Феррарис обосновался в Челси и накопил достаточно денег, чтобы купить дом в Брикстоне. В эти безумные и счастливые годы «мой отец действительно радовался жизни». Вторая мировая война застала его, когда он только вернулся в Новару на семейном опеле Кадетт. Последовали пять лет затишья, которые закончились его участием в сопротивлении. Потом он снова оказался в Лондоне, пережив множество трудностей. Он играл в разных заведениях, на море, на пересекавшем Атлантику лайнере «Карония». Брался за все, что попадалось ему под руку. «Когда появились Битлз, он уже был не у дел». Он умер в Вулвиче 31 декабря 1966 года. В доме, где живет его дочь Джизелла, до сих пор стоит его инструмент, Pleyel.

Партитуры

Среди оставшихся у Луиджи бумаг вместе с черным армейским беретом отца хранятся десятки партитур. Цыганская музыка, старинные мелодии для любого случая, они периодически повторяются: «Две гитары» (Two Guitars), «Цыганская идиллия» (Idylle Tzigane), танго «Под балалайку». «Никудышная жизнь у артистов», — вздыхает сын композитора, встряхивая свою трубку. «Я до сих пор помню тот раз, когда он повел меня на сцену, этих напомаженных с ног до головы танцовщиц, жуткий запах пота».

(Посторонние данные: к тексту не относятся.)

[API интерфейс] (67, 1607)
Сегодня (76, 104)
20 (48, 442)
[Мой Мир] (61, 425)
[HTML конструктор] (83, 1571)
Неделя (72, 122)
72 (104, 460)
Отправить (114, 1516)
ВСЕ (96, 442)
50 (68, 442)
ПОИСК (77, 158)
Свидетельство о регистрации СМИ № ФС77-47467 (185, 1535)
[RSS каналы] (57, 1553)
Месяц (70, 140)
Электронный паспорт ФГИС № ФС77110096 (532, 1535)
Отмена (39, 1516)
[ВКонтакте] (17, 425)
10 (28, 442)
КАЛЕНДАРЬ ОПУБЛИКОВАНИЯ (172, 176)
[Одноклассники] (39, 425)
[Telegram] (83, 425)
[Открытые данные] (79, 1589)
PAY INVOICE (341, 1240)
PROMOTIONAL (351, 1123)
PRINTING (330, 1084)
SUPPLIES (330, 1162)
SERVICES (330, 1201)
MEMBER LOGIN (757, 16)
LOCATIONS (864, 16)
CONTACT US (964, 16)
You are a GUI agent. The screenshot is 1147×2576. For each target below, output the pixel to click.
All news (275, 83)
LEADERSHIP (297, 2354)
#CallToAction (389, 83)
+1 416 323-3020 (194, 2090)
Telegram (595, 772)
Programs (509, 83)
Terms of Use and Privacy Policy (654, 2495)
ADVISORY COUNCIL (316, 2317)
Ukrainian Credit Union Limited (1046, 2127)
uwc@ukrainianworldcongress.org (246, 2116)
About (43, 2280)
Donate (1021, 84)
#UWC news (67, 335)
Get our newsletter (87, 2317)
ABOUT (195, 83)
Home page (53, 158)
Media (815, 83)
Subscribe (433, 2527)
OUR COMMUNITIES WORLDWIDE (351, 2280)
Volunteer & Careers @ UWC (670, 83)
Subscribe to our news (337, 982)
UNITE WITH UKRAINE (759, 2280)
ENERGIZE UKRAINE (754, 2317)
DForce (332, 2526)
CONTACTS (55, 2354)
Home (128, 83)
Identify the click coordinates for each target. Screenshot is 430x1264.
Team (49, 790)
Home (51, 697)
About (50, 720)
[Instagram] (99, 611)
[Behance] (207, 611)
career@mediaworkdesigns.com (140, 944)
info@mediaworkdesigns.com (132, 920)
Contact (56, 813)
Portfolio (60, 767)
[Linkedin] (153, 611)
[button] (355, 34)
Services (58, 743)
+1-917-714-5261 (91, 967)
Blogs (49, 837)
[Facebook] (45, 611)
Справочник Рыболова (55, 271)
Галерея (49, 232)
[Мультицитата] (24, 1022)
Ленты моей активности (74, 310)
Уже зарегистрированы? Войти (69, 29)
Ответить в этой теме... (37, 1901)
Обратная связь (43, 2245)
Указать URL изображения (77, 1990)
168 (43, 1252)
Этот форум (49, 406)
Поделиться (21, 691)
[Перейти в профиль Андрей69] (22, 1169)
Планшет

Адальджизо был строгим отцом, он с достоинством держался на сцене. Он пользовался определенным успехом и жил достойно. «Он терпеть не мог картошку, видимо, наелся ее в свое время». Он любил «Очи черные», но не слишком. Он относился к романсу просто как к одной из своих песен. К тому же, тут была замешана какая-то русская барышня, о которой, быть может, стоило забыть.